In March 2015, I was introduced to the Bomberos of San Raymundo. As I am a Paramedic, it was only natural that I start a relationship with them also. I have been an EMS educator for over 20 years, but I was extremely nervous in meeting the Bomberos for the first time. I had no idea what to expect from them or what their training was. As they walked up to the clinic the first time, I was blown away, not only because of how sharp they looked, but you could see the pride they had in their service and the community they serve. You don’t even see that in a lot of EMS Services in the USA. I knew then that this was going to be an amazing meeting.
We began by getting to know each other and me learning about the training levels that they have in Guatemala. I found out quickly, that I was probably going to learn a lot more from them than they would from me. Once introductions were made, I asked about the type of equipment and supplies they had, it was at that point, I found out that they literally have nothing. Their Ambulance is a van that they converted (the van was donated by Refuge International) and they had a cot. That was it. They had nothing else to work with. So now comes the big issue: how do I help them with training when they have nothing? You go back to basics and what EMS was formed with—ingenuity and know how.
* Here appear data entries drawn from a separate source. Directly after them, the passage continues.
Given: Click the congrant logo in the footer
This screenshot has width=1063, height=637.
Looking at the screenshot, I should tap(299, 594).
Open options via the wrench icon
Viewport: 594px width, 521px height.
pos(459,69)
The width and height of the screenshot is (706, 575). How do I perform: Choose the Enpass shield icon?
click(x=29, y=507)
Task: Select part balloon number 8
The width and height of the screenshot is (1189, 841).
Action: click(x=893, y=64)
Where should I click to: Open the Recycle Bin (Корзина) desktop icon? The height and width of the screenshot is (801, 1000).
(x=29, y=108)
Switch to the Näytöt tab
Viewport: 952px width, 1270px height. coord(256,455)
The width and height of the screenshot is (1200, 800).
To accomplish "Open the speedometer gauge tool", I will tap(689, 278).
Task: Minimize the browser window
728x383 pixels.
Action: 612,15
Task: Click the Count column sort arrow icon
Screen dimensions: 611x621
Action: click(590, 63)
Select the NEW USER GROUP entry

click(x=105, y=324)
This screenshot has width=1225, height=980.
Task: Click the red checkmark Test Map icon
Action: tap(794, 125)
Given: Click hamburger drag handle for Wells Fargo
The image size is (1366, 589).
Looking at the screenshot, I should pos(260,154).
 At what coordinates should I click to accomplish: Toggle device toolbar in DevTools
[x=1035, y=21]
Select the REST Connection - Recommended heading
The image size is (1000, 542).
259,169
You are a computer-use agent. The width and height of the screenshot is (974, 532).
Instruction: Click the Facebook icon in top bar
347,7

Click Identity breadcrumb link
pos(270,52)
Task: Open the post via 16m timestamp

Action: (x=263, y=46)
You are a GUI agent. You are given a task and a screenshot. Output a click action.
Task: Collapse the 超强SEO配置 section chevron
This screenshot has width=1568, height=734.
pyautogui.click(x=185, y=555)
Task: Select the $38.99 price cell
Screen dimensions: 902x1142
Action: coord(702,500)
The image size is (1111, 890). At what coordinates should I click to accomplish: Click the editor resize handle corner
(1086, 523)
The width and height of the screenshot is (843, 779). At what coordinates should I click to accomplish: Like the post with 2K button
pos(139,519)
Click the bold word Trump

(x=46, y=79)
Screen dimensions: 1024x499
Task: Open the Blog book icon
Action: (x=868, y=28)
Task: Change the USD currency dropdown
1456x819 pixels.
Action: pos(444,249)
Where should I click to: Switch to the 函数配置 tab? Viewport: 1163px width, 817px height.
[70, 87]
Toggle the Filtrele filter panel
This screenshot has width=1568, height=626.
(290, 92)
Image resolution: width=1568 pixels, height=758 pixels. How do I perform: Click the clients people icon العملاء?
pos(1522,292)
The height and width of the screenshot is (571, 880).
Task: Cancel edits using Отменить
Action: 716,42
We took cardboard boxes and made splints and cervical collars, sheets and pillowcases for bandages. We trained on trauma, which is what they treat the most in their area. I truly felt as though I stepped back in time 20 years when I started in EMS. Only difference is, the Bomberos had the training and knowledge for so much more. The potential of what they could accomplish was only limited by their supplies. Nancy Neuman (San Raymundo Mission Trip Leader) and I promised them that not only would I continue training with them, but that we would work on getting them supplies that were very much needed.
In August, I traveled back to San Raymundo, this time with a lot of extra supplies and equipment with me. When the Bomberos arrived, it was like Christmas morning. Equipment that they would never be able to obtain was sitting in front of them. Cardiac monitors, portable suction, bandages, intubation equipment, training DVD’s in Spanish, and a laptop computer to use for the training. I’m really not sure who was more excited, them or me. We spent the rest of the day training on the new equipment. It was a great day of training for them and me.
A couple days later, I was given a huge surprise and honor. The Bomberos came back out to the clinic, made me an official member of their service team, and presented me with a uniform and a certificate of appreciation. I will gladly admit that I was so honored and touched that I shed a few tears. This was a big deal for me. I am looking forward to a continued partnership with the Bomberos, knowing that I have the support of not only Refuge International, but of EMS services around North America.